┏━━

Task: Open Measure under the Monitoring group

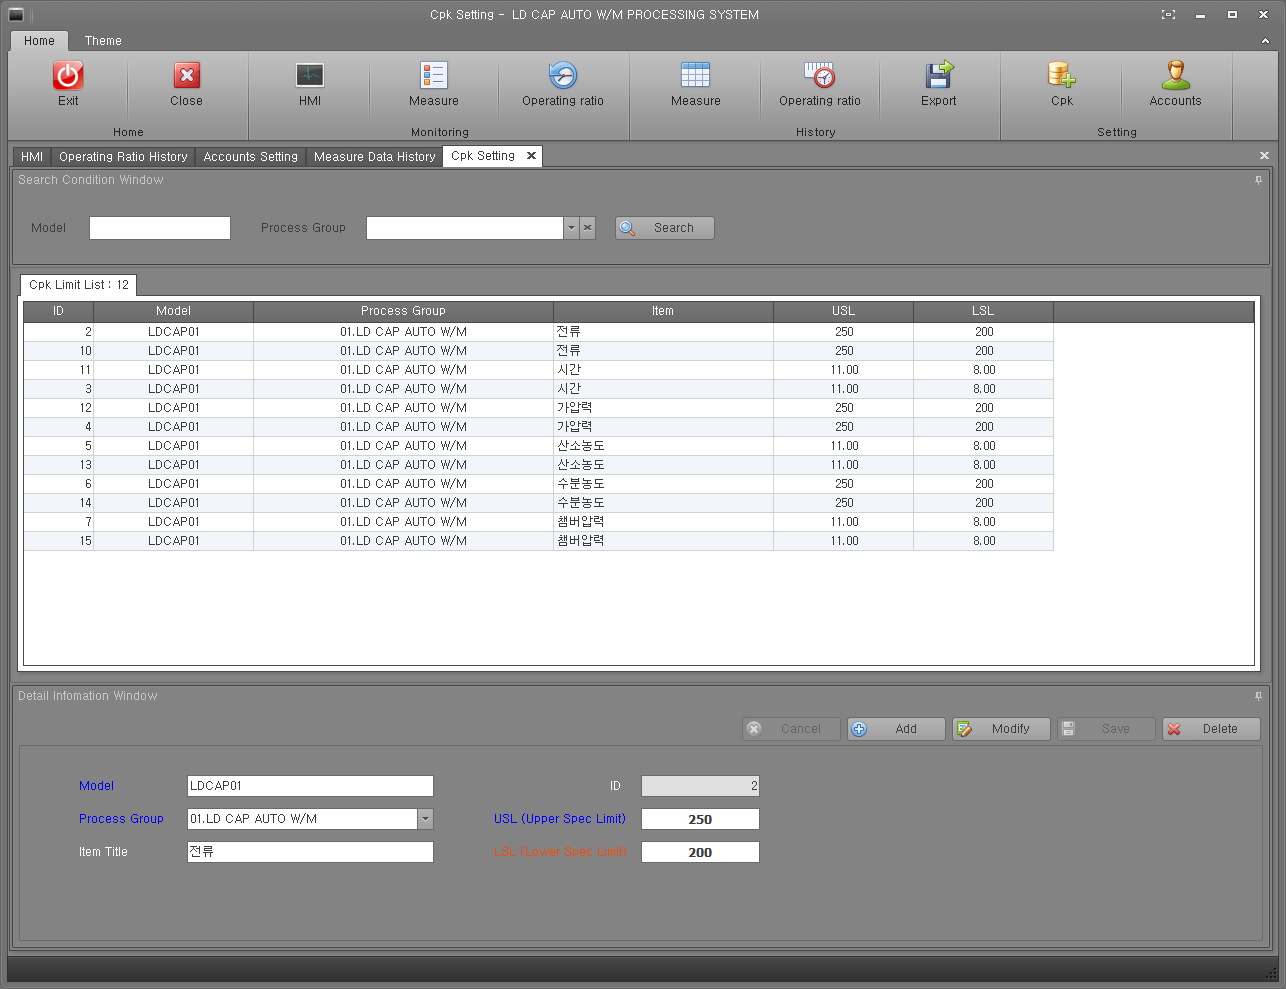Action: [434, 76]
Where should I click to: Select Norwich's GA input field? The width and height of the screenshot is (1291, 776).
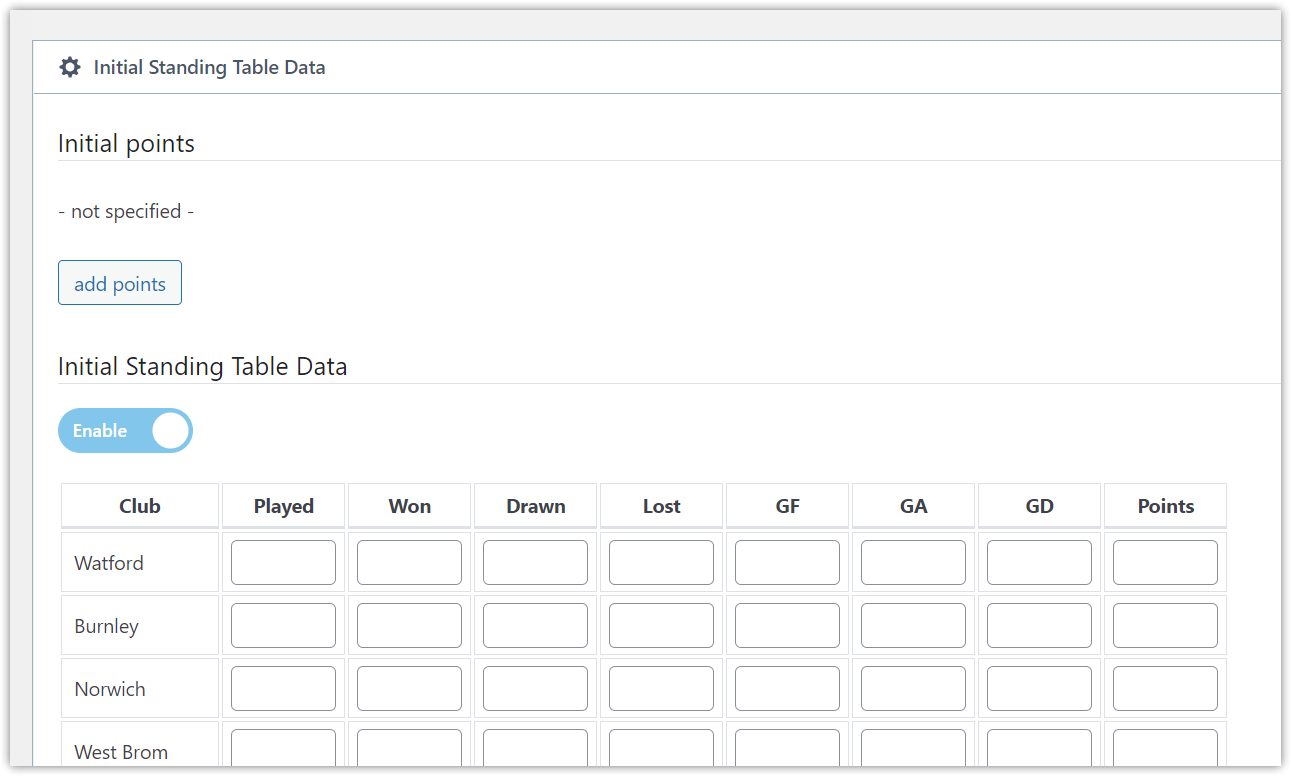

┗━━
┏━━

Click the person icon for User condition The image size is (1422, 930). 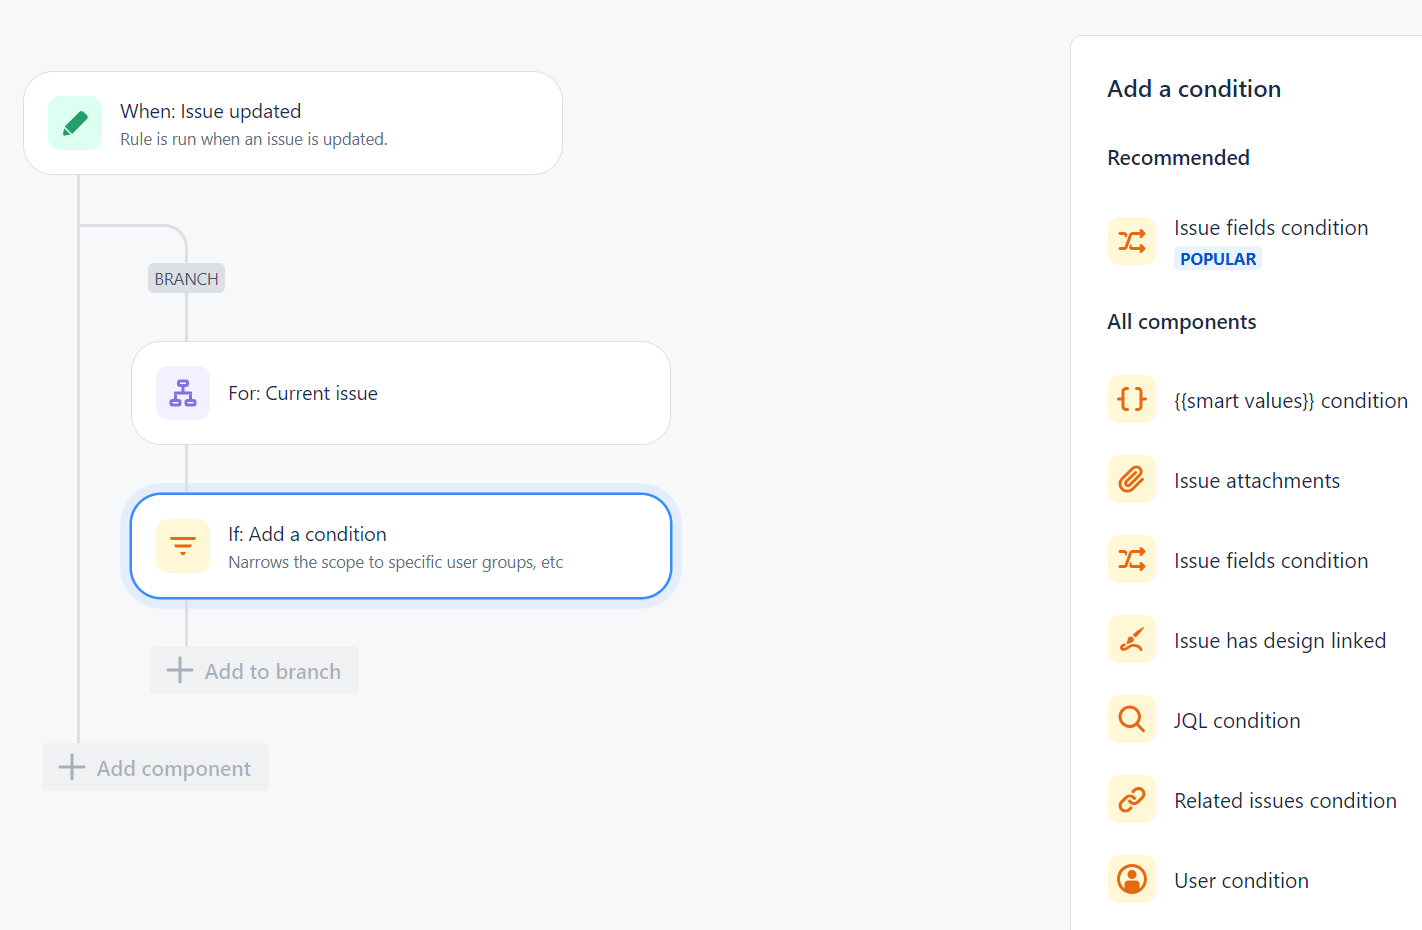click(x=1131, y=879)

┗━━
┏━━

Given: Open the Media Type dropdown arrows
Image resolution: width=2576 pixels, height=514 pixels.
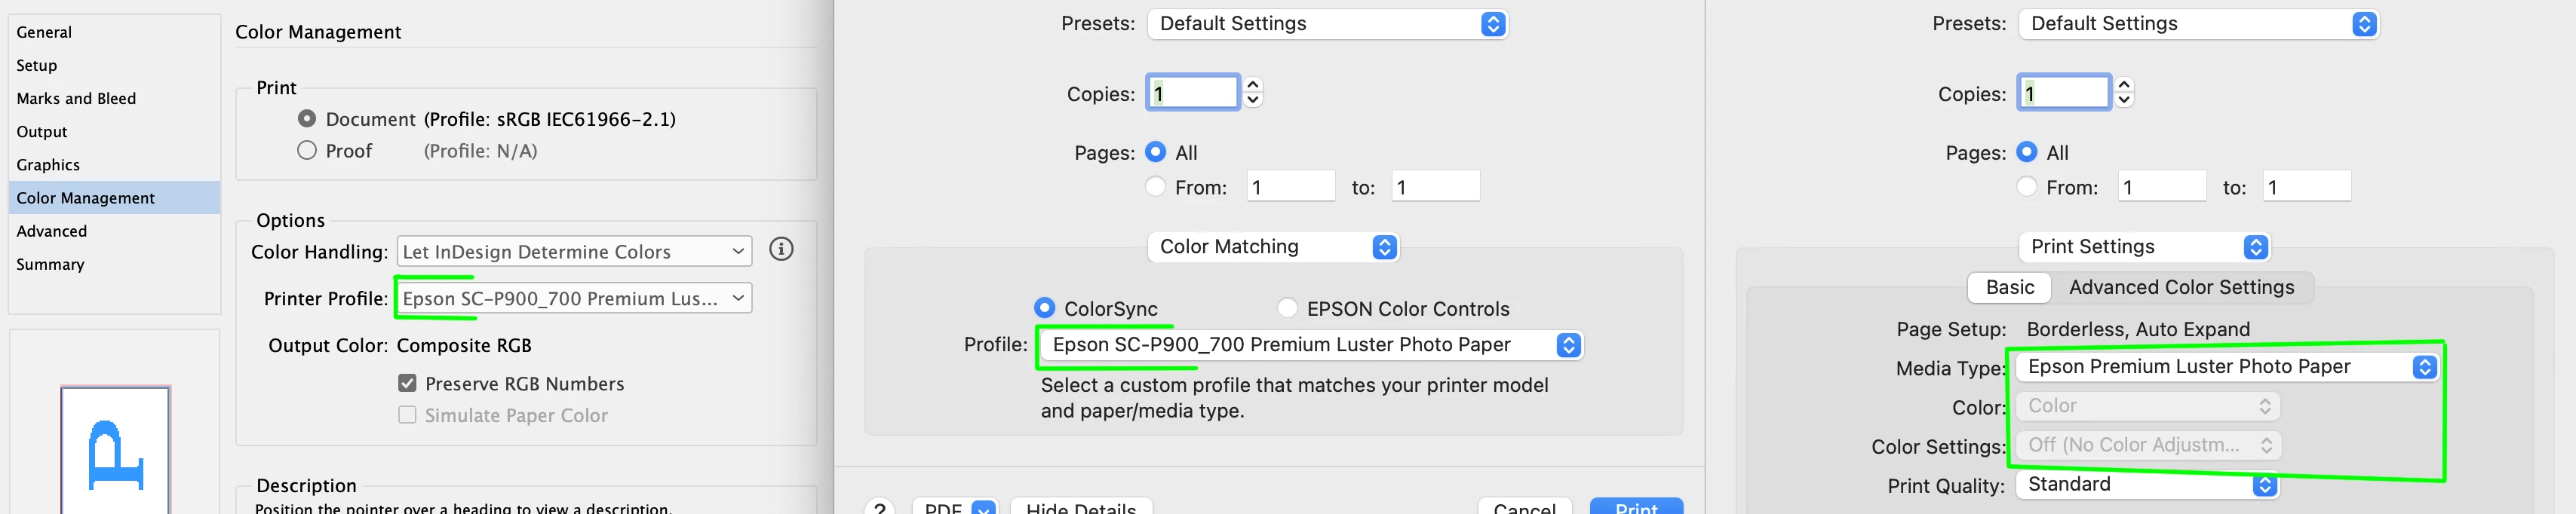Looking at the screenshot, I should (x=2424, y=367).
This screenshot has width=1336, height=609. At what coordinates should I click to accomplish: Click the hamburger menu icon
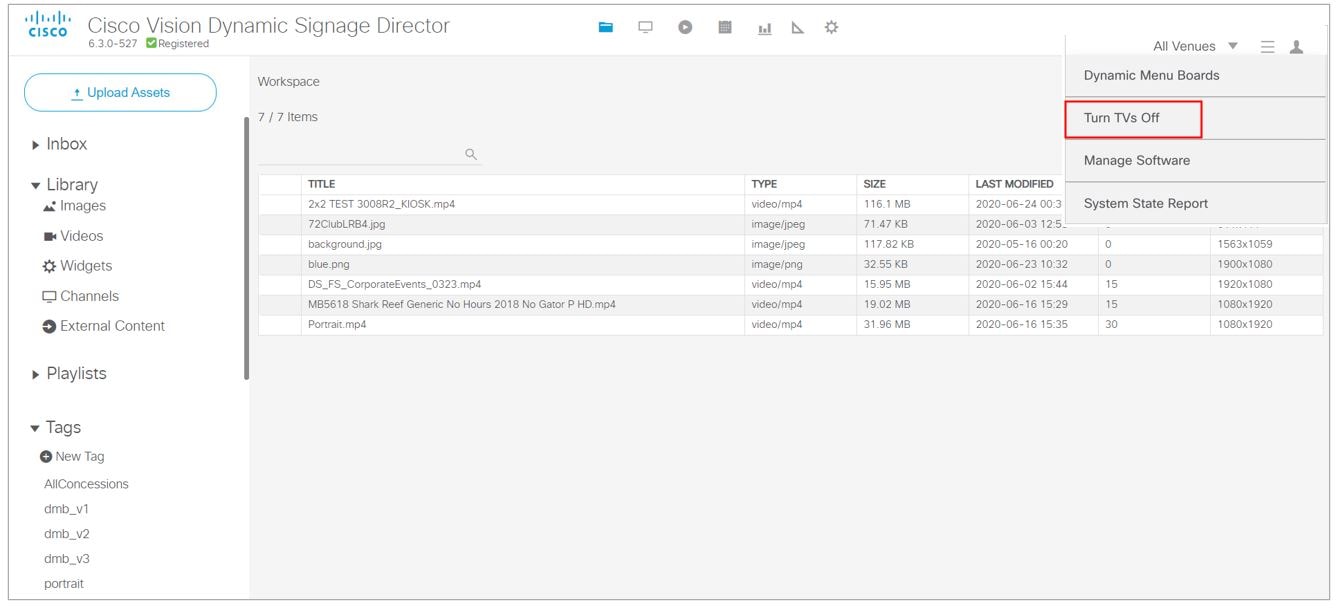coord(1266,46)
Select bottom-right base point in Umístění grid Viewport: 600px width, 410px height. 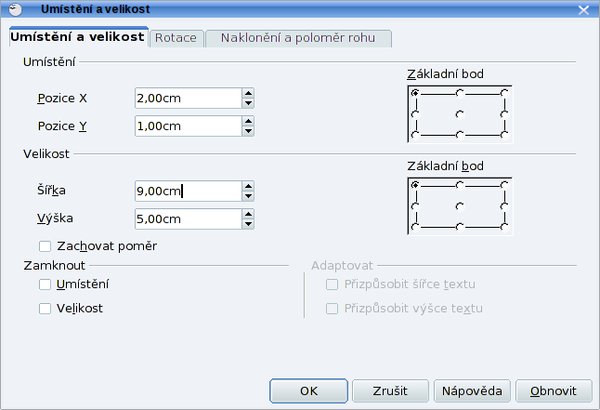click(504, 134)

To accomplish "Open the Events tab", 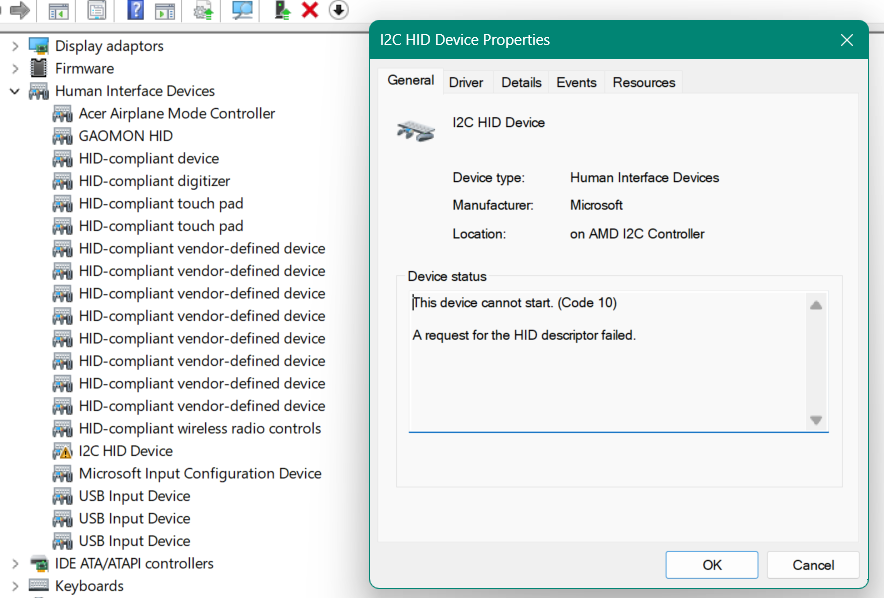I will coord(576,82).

┗━━

* **Work to do**
Rescale the listing lines starting with the line containing "Task: Open Measure under the Monitoring group" and going on through the line containing "Where should I", both included, and give them all again with their requests. Multiply every coordinate in the answers by 0.85 and round to whole numbers with halves going up, and leave the pictures out.

* **Result of the exercise**
Task: Open Measure under the Monitoring group

Action: [369, 65]
Where should I click to: Select Norwich's GA input field? The width and height of the screenshot is (1291, 776).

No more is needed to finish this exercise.